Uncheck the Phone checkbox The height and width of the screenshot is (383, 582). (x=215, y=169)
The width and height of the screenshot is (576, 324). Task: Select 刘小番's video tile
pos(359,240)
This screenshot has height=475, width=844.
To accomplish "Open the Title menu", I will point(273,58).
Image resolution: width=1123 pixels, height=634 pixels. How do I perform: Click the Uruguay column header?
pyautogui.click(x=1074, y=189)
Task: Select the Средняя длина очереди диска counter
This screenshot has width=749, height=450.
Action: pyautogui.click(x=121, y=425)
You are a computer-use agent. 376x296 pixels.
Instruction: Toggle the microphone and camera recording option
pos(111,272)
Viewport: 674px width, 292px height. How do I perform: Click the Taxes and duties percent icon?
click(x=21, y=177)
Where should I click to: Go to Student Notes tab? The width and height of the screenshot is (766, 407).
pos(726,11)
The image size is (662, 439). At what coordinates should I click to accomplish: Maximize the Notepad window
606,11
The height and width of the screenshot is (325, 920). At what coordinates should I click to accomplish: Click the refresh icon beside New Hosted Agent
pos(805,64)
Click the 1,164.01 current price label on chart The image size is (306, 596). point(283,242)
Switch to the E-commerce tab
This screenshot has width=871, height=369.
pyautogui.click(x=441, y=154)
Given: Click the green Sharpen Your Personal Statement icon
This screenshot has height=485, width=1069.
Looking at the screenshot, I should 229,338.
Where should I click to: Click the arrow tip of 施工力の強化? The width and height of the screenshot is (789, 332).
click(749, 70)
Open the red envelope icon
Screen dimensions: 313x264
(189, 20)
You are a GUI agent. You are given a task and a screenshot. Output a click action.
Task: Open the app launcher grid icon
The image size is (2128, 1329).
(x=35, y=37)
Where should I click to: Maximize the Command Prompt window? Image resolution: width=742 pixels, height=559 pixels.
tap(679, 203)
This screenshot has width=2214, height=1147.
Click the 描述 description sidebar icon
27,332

▶ [Set exercise]: Reproduce verbatim the rows from the line containing "The image size is (662, 439)." through the line containing "Click the 1,164.01", both included.

▶ [Result below]:
The image size is (662, 439). At what coordinates should I click to accomplish: Maximize the Notepad window
606,11
The height and width of the screenshot is (325, 920). At what coordinates should I click to accomplish: Click the refresh icon beside New Hosted Agent
pos(805,64)
Click the 1,164.01 current price label on chart The image size is (306, 596). point(283,242)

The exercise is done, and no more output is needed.